What to produce:
After locating the line that holds "Given: Click the 外观 appearance brush icon", copy that line and all that follow it word for word through the end of the data, with no pictures.

(Saved data entries)
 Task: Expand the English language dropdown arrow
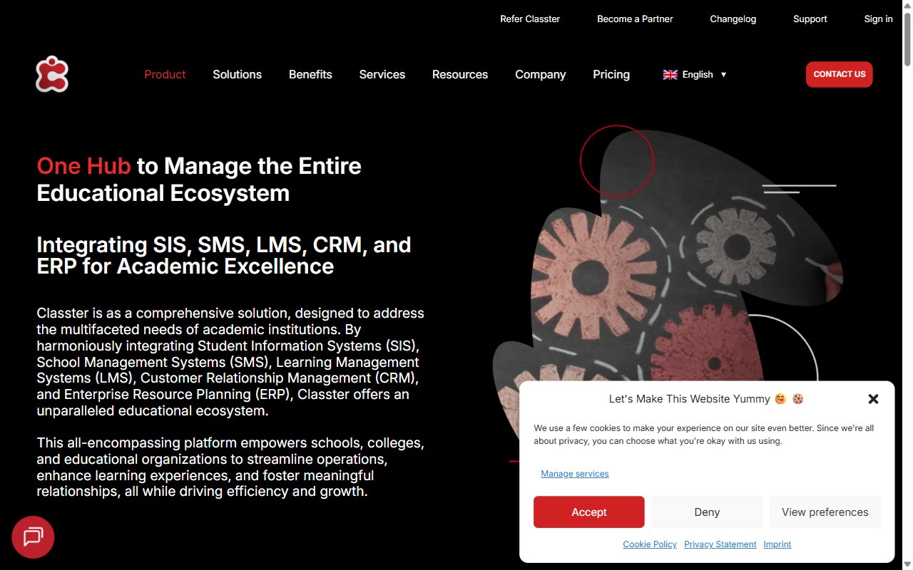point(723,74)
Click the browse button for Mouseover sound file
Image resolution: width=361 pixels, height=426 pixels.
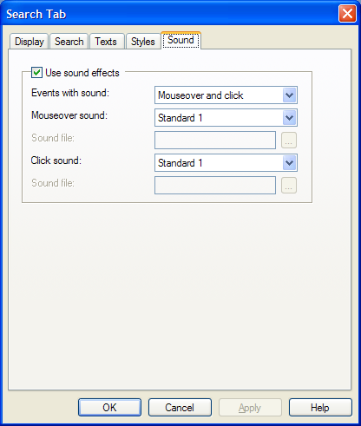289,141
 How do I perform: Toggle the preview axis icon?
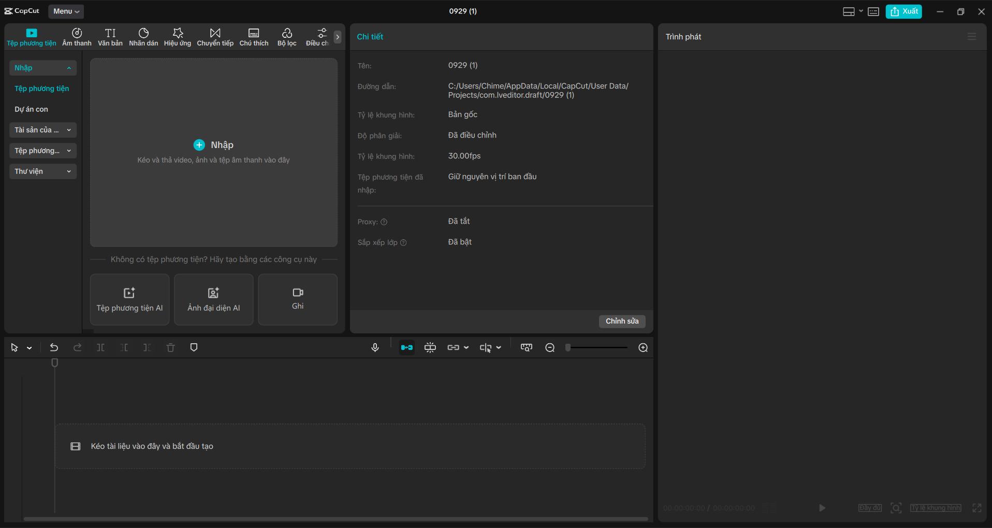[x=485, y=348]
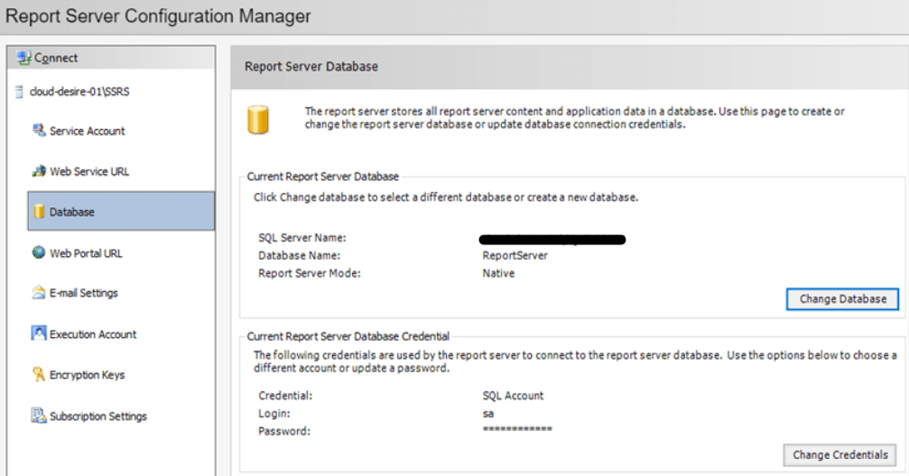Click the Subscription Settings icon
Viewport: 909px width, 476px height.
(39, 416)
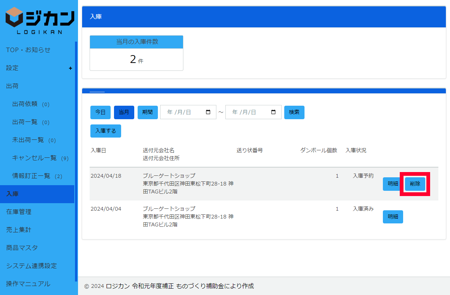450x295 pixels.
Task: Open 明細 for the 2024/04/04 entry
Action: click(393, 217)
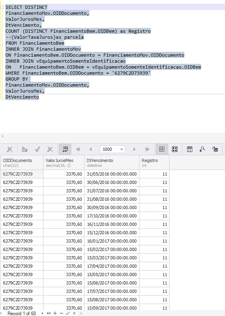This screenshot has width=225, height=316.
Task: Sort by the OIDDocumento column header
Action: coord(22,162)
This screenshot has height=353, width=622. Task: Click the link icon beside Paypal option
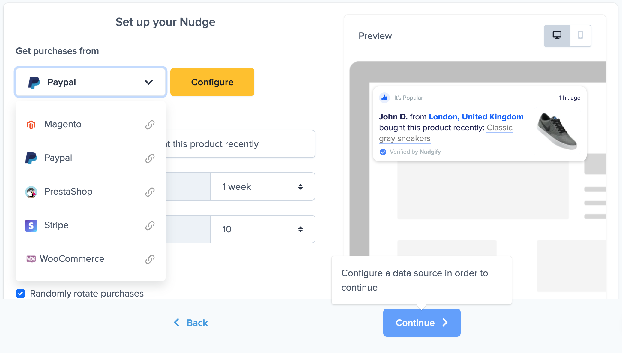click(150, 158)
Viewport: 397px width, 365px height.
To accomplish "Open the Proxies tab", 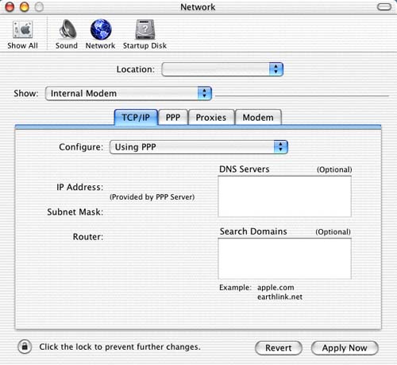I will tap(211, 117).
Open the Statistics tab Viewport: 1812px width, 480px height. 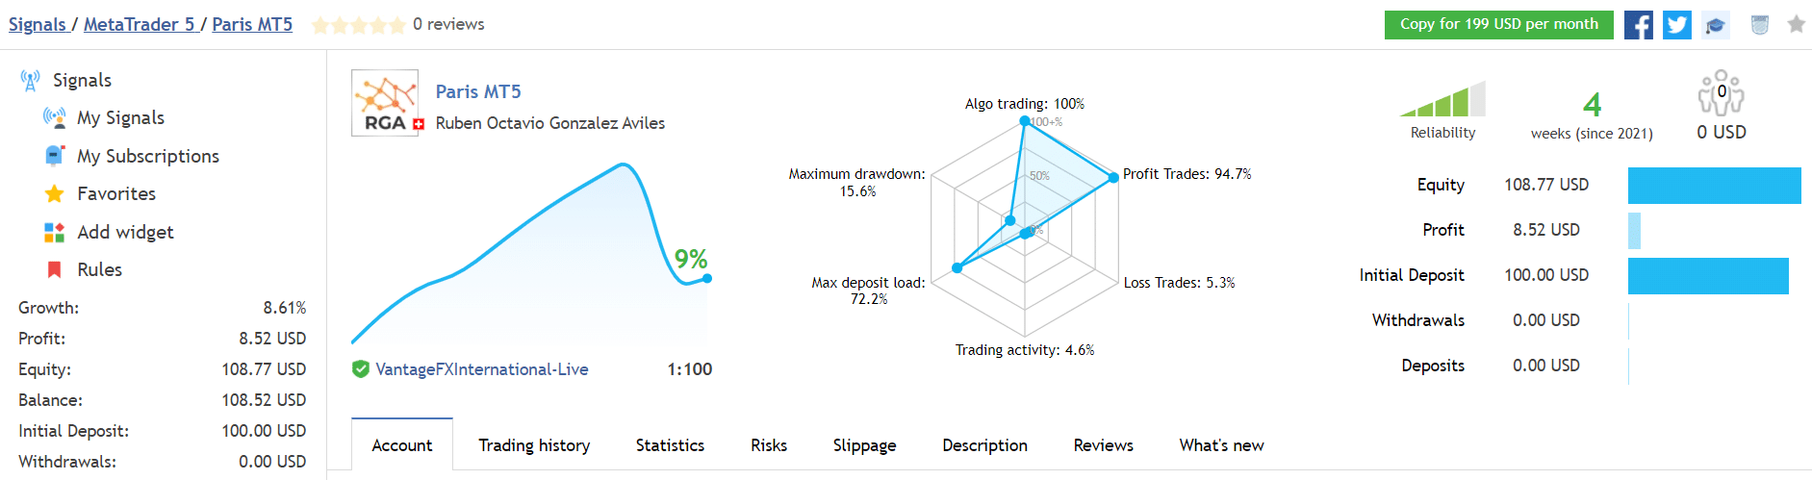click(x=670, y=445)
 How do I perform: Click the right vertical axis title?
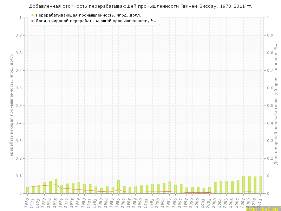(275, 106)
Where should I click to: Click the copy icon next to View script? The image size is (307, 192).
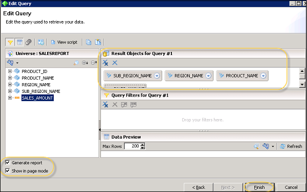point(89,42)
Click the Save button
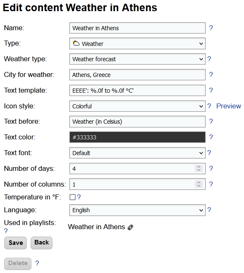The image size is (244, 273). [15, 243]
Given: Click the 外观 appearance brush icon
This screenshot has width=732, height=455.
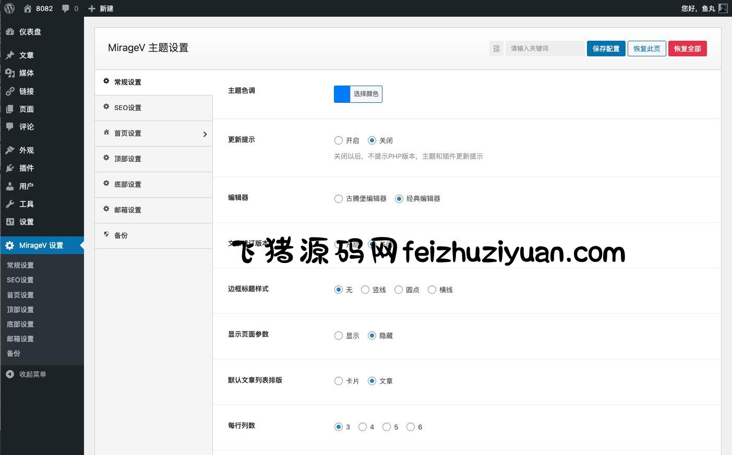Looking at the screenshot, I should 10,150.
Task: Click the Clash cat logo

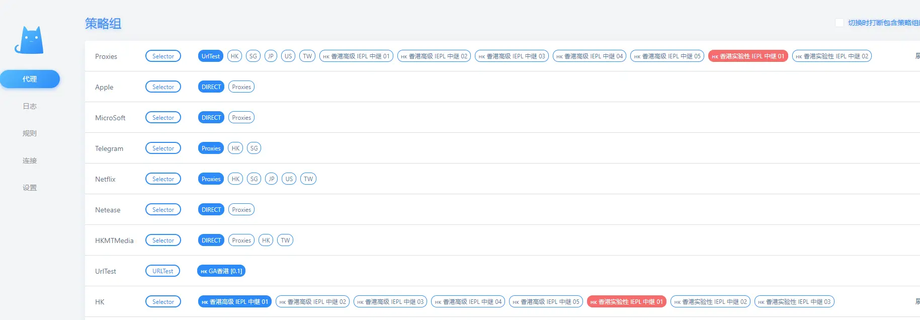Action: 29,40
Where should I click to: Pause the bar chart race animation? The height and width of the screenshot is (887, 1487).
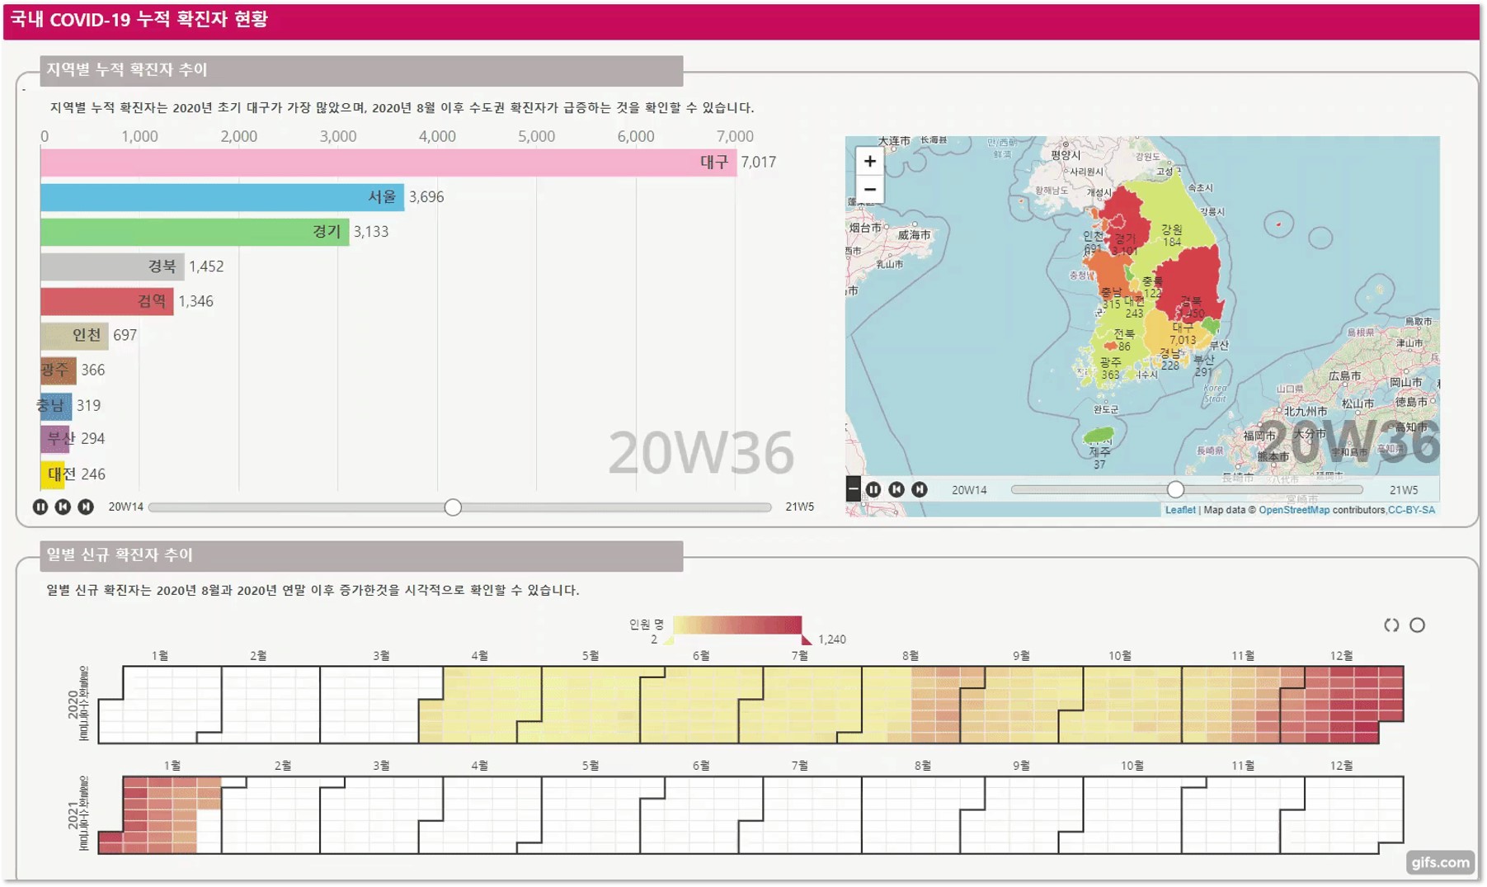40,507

Answer to this problem:
Given: Click the 外观 appearance brush icon
This screenshot has width=732, height=455.
Looking at the screenshot, I should 10,150.
Task: Click the Clash cat logo

Action: 29,40
Where should I click to: Pause the bar chart race animation? The height and width of the screenshot is (887, 1487).
40,507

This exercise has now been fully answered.